Whenever a line below holds the word "will", copy that line.

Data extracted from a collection
---*---
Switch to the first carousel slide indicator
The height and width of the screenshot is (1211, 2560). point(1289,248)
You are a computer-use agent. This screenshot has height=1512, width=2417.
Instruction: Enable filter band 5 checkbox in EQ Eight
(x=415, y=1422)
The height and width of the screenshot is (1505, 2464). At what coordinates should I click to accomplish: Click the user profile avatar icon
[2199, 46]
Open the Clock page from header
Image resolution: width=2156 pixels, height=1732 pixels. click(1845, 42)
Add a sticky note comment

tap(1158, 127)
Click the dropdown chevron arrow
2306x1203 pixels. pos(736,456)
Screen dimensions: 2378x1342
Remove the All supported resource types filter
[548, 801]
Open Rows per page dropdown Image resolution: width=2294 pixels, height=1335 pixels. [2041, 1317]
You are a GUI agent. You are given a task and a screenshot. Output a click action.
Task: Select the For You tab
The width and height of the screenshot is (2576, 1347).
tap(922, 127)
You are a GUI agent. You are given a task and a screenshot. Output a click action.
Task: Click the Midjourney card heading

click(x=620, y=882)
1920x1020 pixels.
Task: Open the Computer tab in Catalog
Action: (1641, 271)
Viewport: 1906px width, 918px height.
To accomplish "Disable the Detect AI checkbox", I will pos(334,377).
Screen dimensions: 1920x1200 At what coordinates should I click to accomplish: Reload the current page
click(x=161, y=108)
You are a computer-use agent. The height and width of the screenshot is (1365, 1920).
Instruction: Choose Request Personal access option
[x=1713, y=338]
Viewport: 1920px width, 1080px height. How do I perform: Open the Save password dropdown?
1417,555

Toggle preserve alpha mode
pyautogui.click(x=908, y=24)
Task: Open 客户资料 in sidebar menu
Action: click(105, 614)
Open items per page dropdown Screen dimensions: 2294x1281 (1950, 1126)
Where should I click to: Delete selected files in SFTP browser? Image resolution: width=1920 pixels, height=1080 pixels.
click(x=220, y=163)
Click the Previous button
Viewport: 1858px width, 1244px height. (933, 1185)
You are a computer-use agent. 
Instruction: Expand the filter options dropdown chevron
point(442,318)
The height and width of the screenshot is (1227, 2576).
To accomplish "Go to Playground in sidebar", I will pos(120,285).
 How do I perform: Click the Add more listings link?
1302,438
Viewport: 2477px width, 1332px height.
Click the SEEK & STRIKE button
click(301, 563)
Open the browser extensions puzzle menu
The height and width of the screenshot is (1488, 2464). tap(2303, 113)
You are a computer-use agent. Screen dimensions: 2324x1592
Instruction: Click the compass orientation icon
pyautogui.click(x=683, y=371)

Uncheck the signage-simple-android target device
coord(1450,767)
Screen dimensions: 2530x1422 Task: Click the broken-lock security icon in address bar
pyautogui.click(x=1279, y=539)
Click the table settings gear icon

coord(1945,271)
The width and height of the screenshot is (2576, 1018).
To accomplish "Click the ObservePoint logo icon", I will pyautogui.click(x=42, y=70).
---*---
▶ [THE ANSWER]:
To accomplish "Disable the Detect AI checkbox", I will pos(334,377).
To accomplish "Go to Playground in sidebar", I will pos(120,285).
To accomplish "Click the ObservePoint logo icon", I will pyautogui.click(x=42, y=70).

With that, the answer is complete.